Records from a data source:
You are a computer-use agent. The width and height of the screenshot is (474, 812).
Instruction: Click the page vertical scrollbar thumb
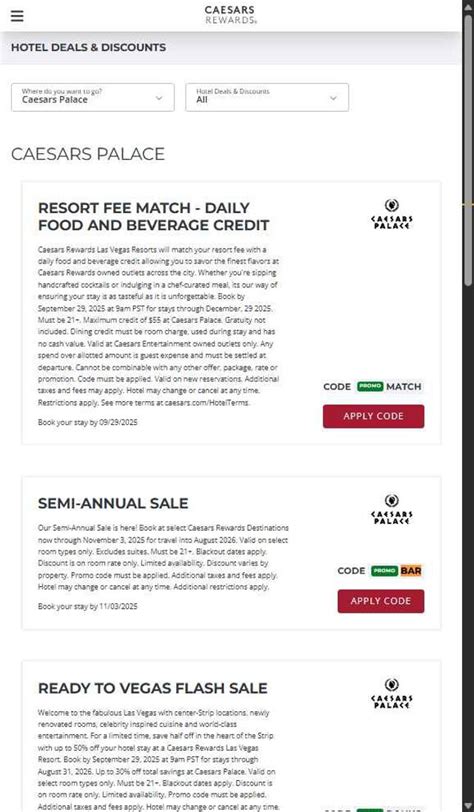468,148
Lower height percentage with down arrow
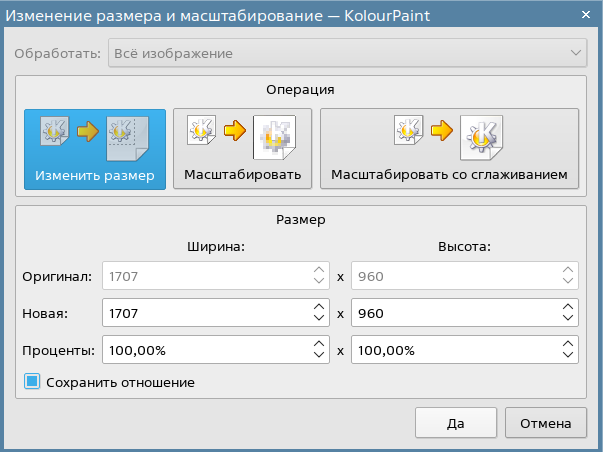 click(568, 358)
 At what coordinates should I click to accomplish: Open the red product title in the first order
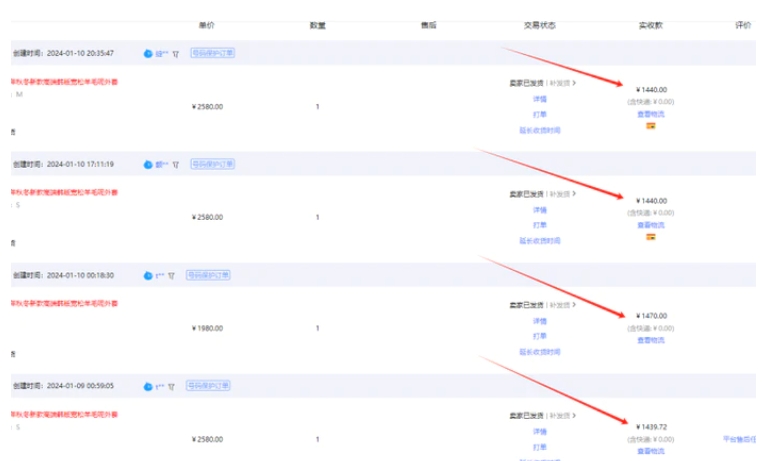(65, 81)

• _EXERCISE OBJECTIVE_:
Exactly as written, give the entries above again, with no images.

• _EXERCISE OUTPUT_:
You are a computer-use agent. The width and height of the screenshot is (474, 812).
Instruction: Click the page vertical scrollbar thumb
468,148
Lower height percentage with down arrow
 click(568, 358)
 At what coordinates should I click to accomplish: Open the red product title in the first order
(65, 81)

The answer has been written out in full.